Imaginary fish disease syndrome is a serious problem among hobbyists — beginners and advanced alike — and has grave consequences for their fish. It is a direct result of aquarium books that list specific diseases in an encyclopedic fashion without any indication as to the relative likelihood of actually encountering any of them.
For example, you are never told that the external parasite Ichthyophthirius that causes “freshwater ich” or “white spot” disease is virtually ubiquitous to the fish environment. Or that its coldwater form produces signs that look exactly like the very rare “carp pox” virus.
The dreaded spring viremia of carp virus (Rhabdovirus carpio) has never been seen in North America. Yet every year I get dozens of calls from people who swear their koi have this disease. Why? Because they read about it in a book.

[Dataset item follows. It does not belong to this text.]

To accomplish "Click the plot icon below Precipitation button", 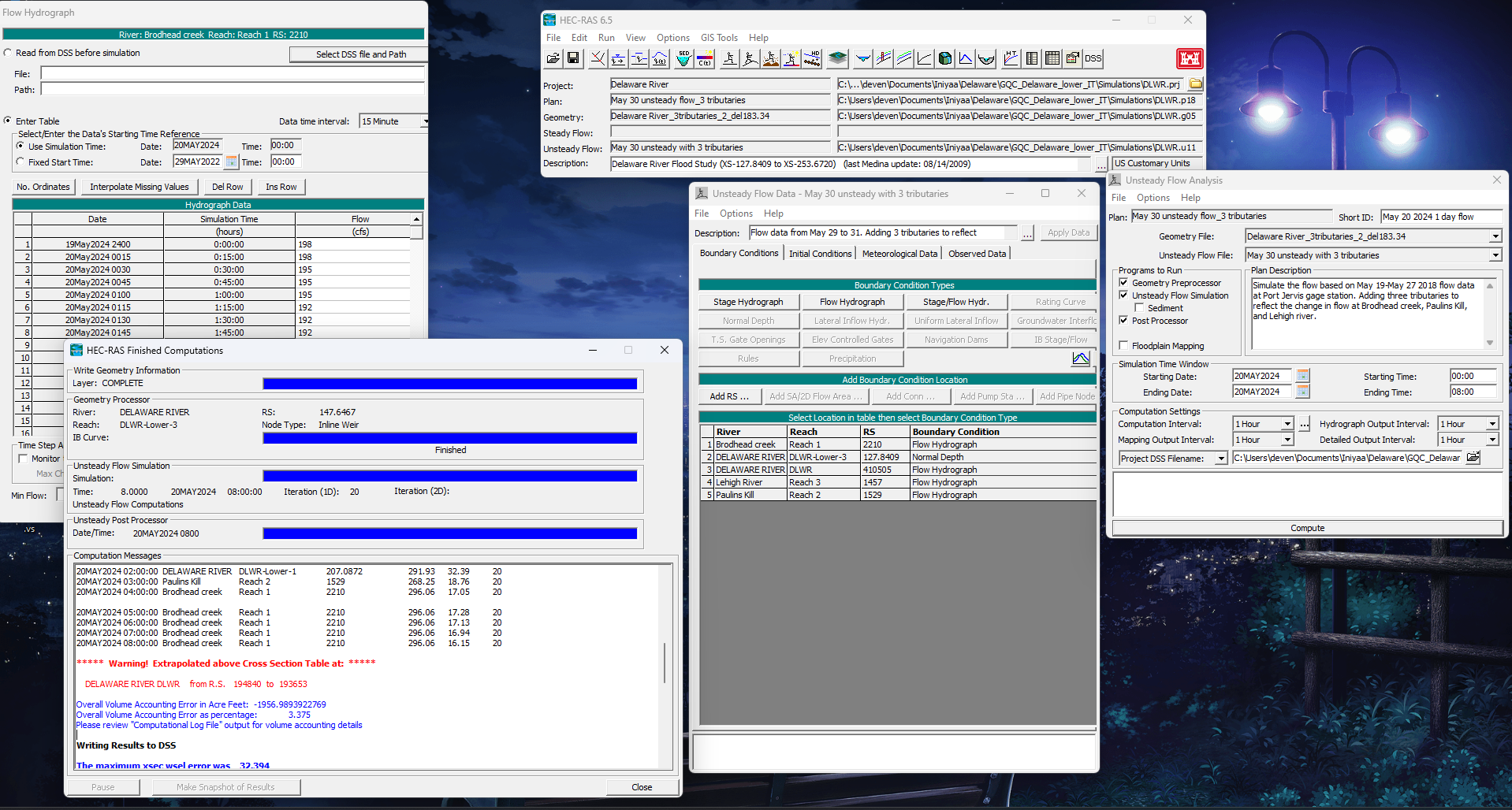I will [1081, 359].
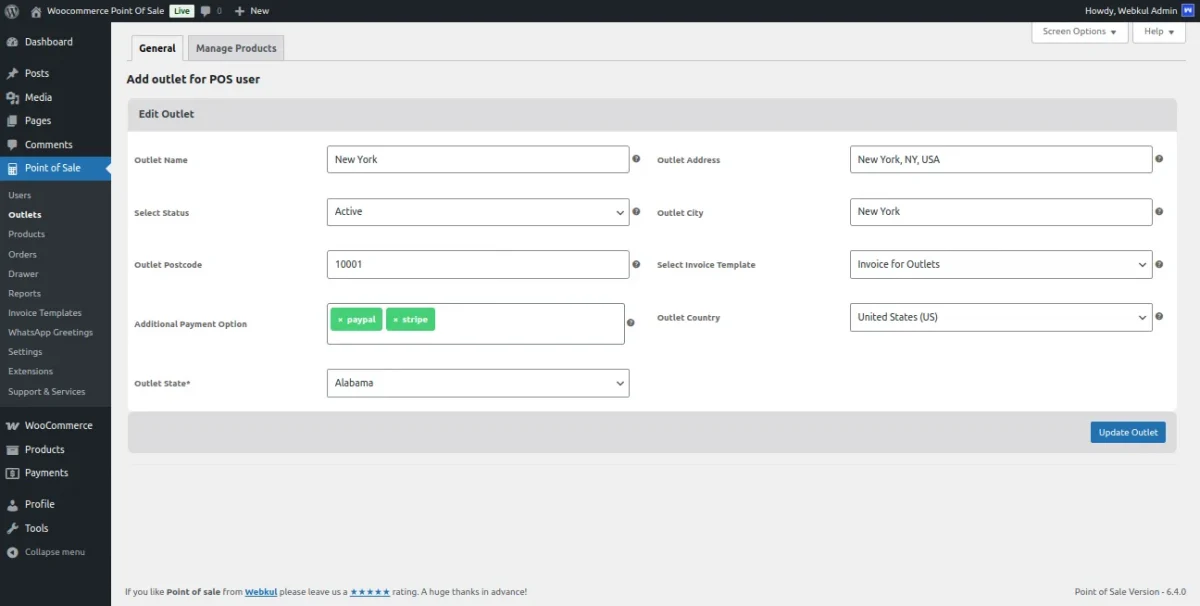Click help icon beside Outlet Address field

click(1159, 159)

Imaginary fish disease syndrome is also the result of the hyper-commercializing of many so-called fish medications. (Did you ever wonder why every fish drug on the market claims to cure fin rot?) If there is a drug that “cures” a problem, your fish should actually have that problem. But you have to know what the problem really is, first.
Most fish health problems have the same basic symptoms — lethargy, refusing to eat, swimming problems, bloat — so diagnosis is hit or miss without microscopic examination. The unfortunate fact is that most fish die from inappropriate care; bacterial and parasitic problems are usually secondary, if present at all.
Your goldfish deaths can be accounted for by two very simple phenomena. In the beginning, it is possible that your goldfish died from new freshwater aquarium syndrome. Despite your long experience with tropical fish you may not have considered that even a single small goldfish may excrete considerably more ammonia than a half-dozen tropical fish. Five goldfish in a new 50-gallon aquarium could poison the water. If the nitrogen cycle had not been completed, either ammonia or, more likely, nitrite poisoning may have caused the deaths during the first two months.
But it is also clear to me that your goldfish may have been starving to death. Feeding five goldfish a few flakes or pellets three times a week guarantees that some eat on each occasion and others never eat. Notice that your improved success dates from the introduction of live plants for the fish to nibble on.
Goldfish need to eat. Young goldfish should be fed about 3 to 5 percent of their body weight each day. Five small goldfish might weigh a total of 30 grams. This means that they should receive around 1 gram of fish food per day, split into several feedings. You may have been feeding this amount per week! We feed our goldfish three, sometimes four, times a day — every day. And even then they beg for fish food in between.
In winter, we cut back about 50 percent — two small feedings for fish kept indoors at room temperature. The fish in our sunroom pool, where temperatures stay around 50 degrees Fahrenheit are not fed until water temperatures rise above 55 degrees Fahrenheit.
I’ll bet if you improve your feeding regimen your fish will live longer. The idea of live plants to chew on is excellent and will greatly improve aquarium conditions. The water change schedule you follow is fine for an established freshwater aquarium. But during aquarium break-in you would have had to change 50 percent per day to dilute the ammonia/nitrite.
Finally, Paragon II may indeed have its uses in cases of true parasite infestation. However, you are exposing your fish needlessly to low doses of toxic chemicals on a regular basis.